Other real estate groups spending big include the National Association of Real Estate Investment Trusts and the Real Estate Roundtable — two organizations whose members stand to benefit from lower corporate tax rates and favorable tax treatment through “pass-through” businesses like limited liability companies.

But those elements are already in-place in the House and Senate bills, while those lobbying to save the mortgage interest deduction and the ability to deduct state and local taxes are facing an uphill battle.

The National Association of Homebuilders has come out strongly against the MID reduction, and last week flew 100 members into Washington to make its case with lawmakers.

NAR said it sent more than 65 members into the capitol — including the head of the group’s local chapter in Brooklyn — and mobilized 170,000 people to send emails and is running videos in 60 targeted districts.

Mendenhall said part of their strategy is to highlight the economic benefits of promoting home ownership.

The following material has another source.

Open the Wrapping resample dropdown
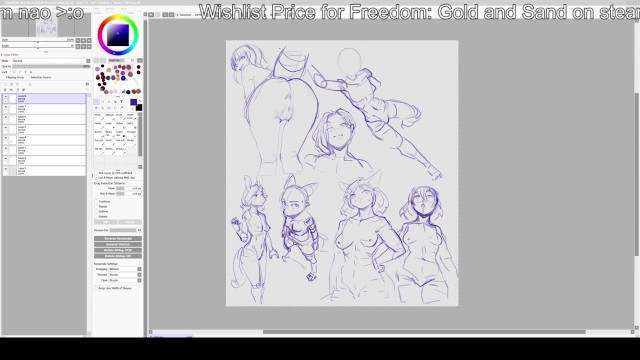The image size is (640, 360). click(x=125, y=269)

“You have to acknowledge what the income benefit is of keeping housing moving,” she said. “Every time a house is sold back in our districts we know that that is generating additional income.”

A spokesperson for Staten Island Congressman Dan Donovan, one of 13 House Republicans who voted against the bill, said preserving the MID was one of the main sticking points.

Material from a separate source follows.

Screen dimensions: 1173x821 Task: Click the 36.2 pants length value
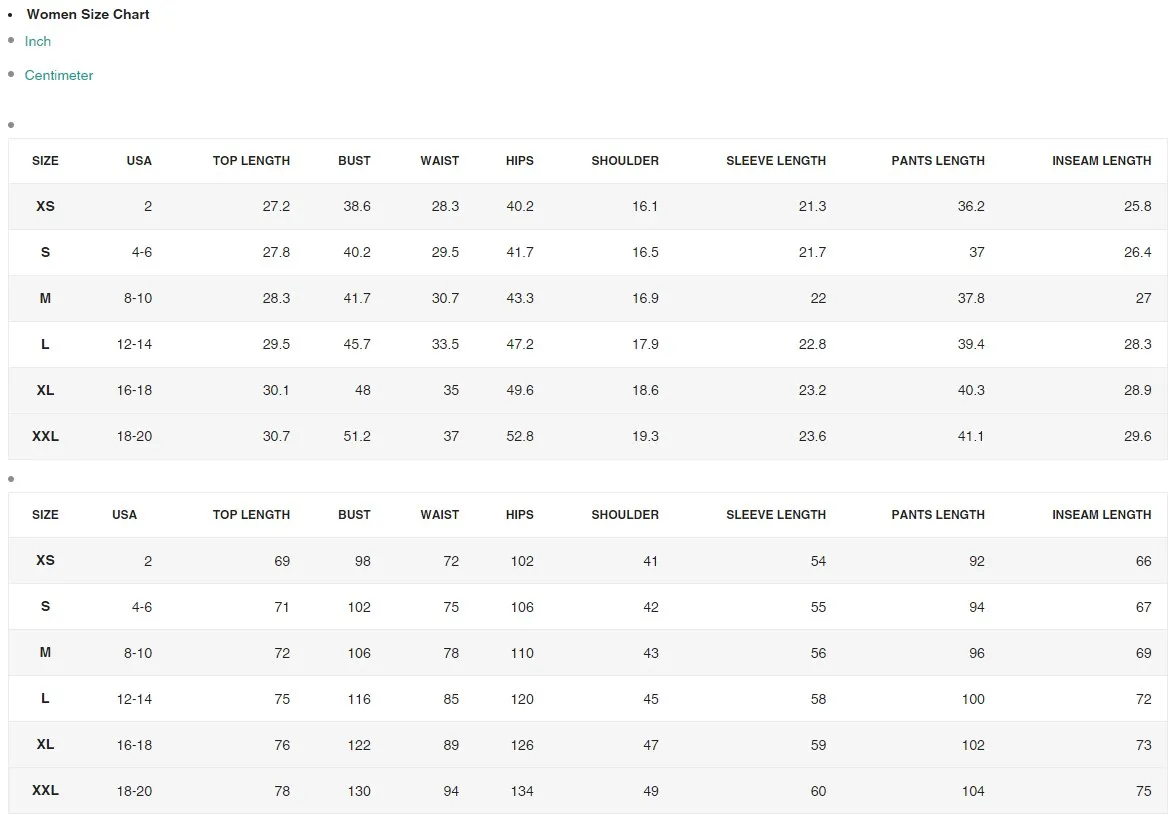click(x=971, y=206)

“In general, he supports some of the proposals [of the tax reform bill], but they’re outweighed by the impact to local taxpayers,” spokesman Pat Ryan said. “Reducing the mortgage interest deduction to $500,000 may be good for homeowners in Alabama, but not here in New York City where home prices are extremely high and a starter home can be well over $500,000.”

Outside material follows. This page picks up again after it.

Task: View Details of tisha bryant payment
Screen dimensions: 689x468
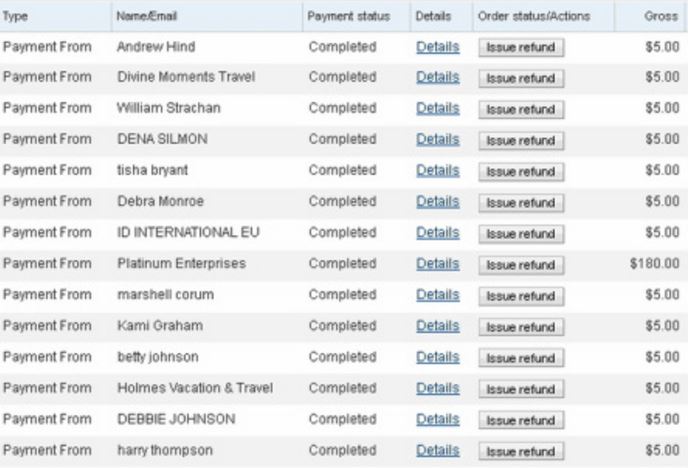Action: [438, 171]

NAR feels its best shot for making changes to the final tax bill will come during the reconciliation process, though it will be just one among many special interest groups trying to affect the legislation.

Chris Krueger, an analyst at Cowen Washington Research Group, told Business Insider in late September that tax reform has brought lobbyists out of the woodwork in ways not seen in recent history.

“Only one-sixth of lobbyists were involved with health care (give or take — assuming it is one-sixth of economy). Six-sixths of lobbyists are involved in taxes,” he wrote in an email to the publication. “Welcome tribunes to the corporate hunger games!”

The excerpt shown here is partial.